Por la ley, las últimas palabras del juramento de investidura han de ser el ritual «so help me God», con el que el flamante presidente pide ayuda a Dios. Cuando este político profesional de 78 baqueteados años pronunció la fórmula, lo que se te venía a la cabeza es que falta le hará el apoyo de las alturas ante las turbulencias que sacuden su país.
El 46 presidente, John Robinette Biden Jr., expuso con brío el discurso que procedía. Fue una hermosa plegaria por la «unidad», la palabra que más enfatizó, y la esperanza. Evocó el espíritu de los Padres Fundadores pronunciando el legendario «We, The People». Anunció «cosas importantes»... «si estamos unidos». Clamó por una «One Nation», porque los estadounidenses «vuelvan a escucharse», porque sepan discrepar desde el respeto. Salmodió como un chamán anglo y algo espectral las palabras de la curación: «democracia, esperanza, justicia, verdad, dignidad». Recordó que para la salud de la República es imprescindible «defender la verdad y derrotar a la mentira» (¡y qué aplicable sonaba a nuestro Gobierno actual!). Por supuesto, no faltó el tópico de «seré el presidente de todos los americanos». Ni tampoco un poco de esperanza para un Mundo Libre que Trump renunció a liderar: «América será de nuevo la fuerza rectora para el bien en el mundo».
Biden es más correoso de lo que semeja. Doblegó la profunda tartamudez de su infancia. Ha superado terribles tragedias familiares (la muerte de su mujer y dos hijos).
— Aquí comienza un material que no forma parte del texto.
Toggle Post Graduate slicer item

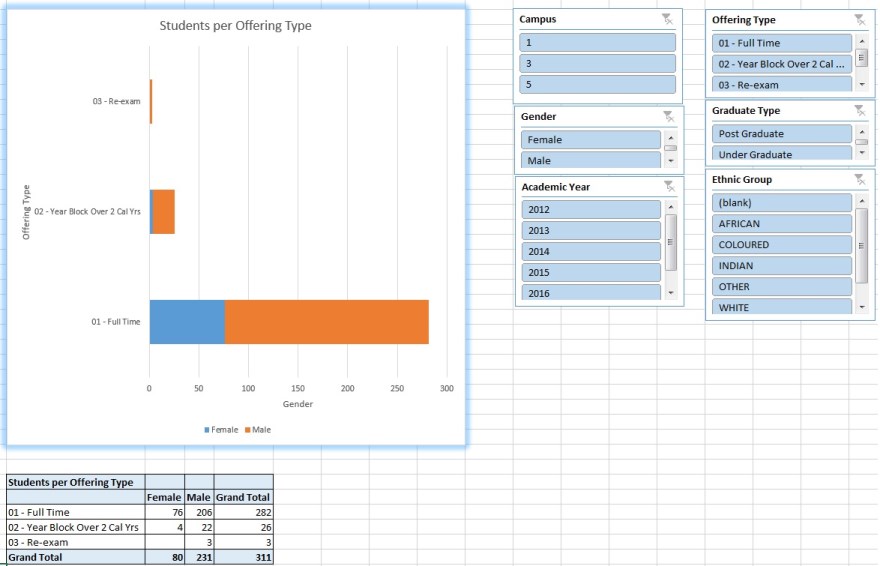781,134
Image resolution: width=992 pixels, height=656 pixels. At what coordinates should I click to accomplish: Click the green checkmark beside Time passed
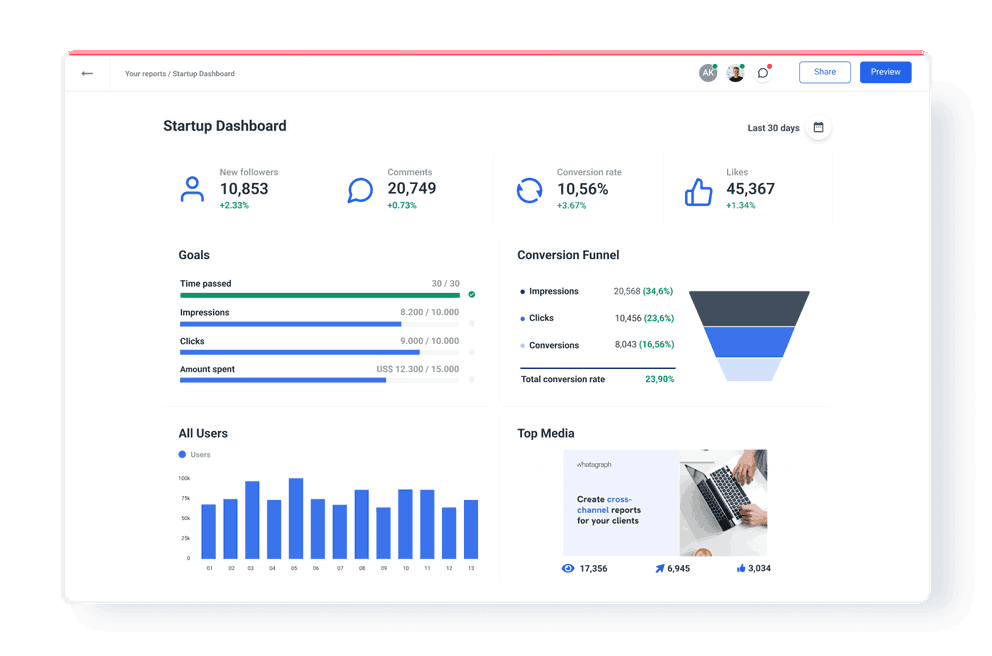tap(471, 295)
Emergió de enfermedades graves. Ha llegado a presidente al tercer intento y en el crepúsculo de su biografía, merced a una cintura maniobrera y una ambición voraz (de veinteañero, ennoviado con su primera mujer, le prometió que sería senador a los 30 y luego presidente; lo primero lo cumplió; y lo segundo, también, aunque haya necesitado casi medio siglo). Biden cae bien. Le gusta la gente, toquetearla y parlotear con ella –incluso gasta fama de palizas–, y es un centrista templado. Pero el reto que se ha puesto, «acabar con esta guerra incivil», probablemente excede sus fuerzas, o las de cualquiera. Nacido durante la II Guerra Mundial, es un hombre analógico para un universo digital, donde se ha infectado una hondísima brecha de rencores. Su país sigue siendo un titán –sus tecnológicas dominan el ránking de multinacionales–, pero pinta mal: avería del ascensor social y desigualdad creciente. Como metáfora, bastaba con echar un ojo a la uniformidad de banda de Pancho Villa de la Guardia Nacional en plena toma de posesión. La llamada a la esperanza sonó más desiderativa que plausible.